International Cheetah Day, Sunday. Dec. 4, is as good a time as any to take stock of exactly where the cheetah is in its race against time.
It’s also a good day to acknowledge the good works being done by conservation groups such as Dr. Laurie Marker’s Cheetah Conserrvation Fund, better known by its acronym CCF, a 45-minute drive northeast of the cattle town of Otjiwarongo, Namibia.
Marker, originally from Oregon, earned her doctorate in zoology from Oxford University in a thesis based largely on cheetah genetics.
Marker’s subsequent studies of genetics and her founding of CCF in Namibia, coupled with her position as the bookkeeper for genetics of all cheetahs in captivity, makes her uniquely qualified to be both a conservationist and a field biologist.
All that biographical detail may sound a bit dry — and it is — but it opens a window onto what’s really interesting about cheetah survival. It’s the part that virtually anyone with even a vague interest in wildlife conservation will be curious to know.
In 1977 Marker was involved in one of the first known attempted relocations of a captive-bred cheetah into the wild in Africa. What the team accomplished then, in the relatively obscure, little-known country of Namibia on Africa’s southwest coast, would provide the template for countless conservation efforts to come.
Marker settled in Namibia because the dry, arid, relatively sparsely populated country is — oddly enough — home to the largest known population of wild-surviving cheetahs. Marker discovered that cheetahs, unlike other predators, have been conditioned to survive in areas where there is relatively little water. That, and a penchant for fast running, are one of the few reasons the cheetah has survived as long as it has.

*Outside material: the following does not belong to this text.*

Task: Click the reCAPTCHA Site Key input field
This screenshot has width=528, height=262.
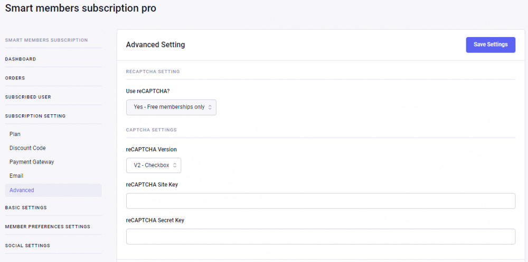Action: point(320,201)
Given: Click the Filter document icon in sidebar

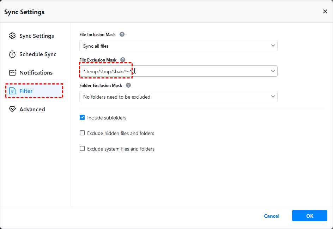Looking at the screenshot, I should (x=12, y=91).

That was then, this is now. Today, Namibia’s cheetahs live in uneasy proximity to human settlement. Cheetahs don’t fare well where there are large populations of lions and hyenas, which rules out many of Africa’s ever-shrinking national parks and nature reserves. Lions and hyenas will kill cheetah cubs, and even adult cheetahs, whenever they can, as evolution has conditioned the larger, stronger cats to view their faster, smaller, more nimble cousins as competition for food.
Much of Namibia’s semi-arid land has been set aside for cattle ranches, which are larger in size than those in North America, because the ground is so dry more acreage is needed to sustain even a relatively small herd of cattle.
That means nearly all the cattle ranchland in Namibia is shared with wild gazelles, wart hogs, bush hares and the like — cheetahs’ favored food.
Inevitably, when small antelopes are hard to find, cheetahs will try their luck with the occasional goat or stray calf. Inevitably, that brings into inevitable conflict with ranchers and communal farmers.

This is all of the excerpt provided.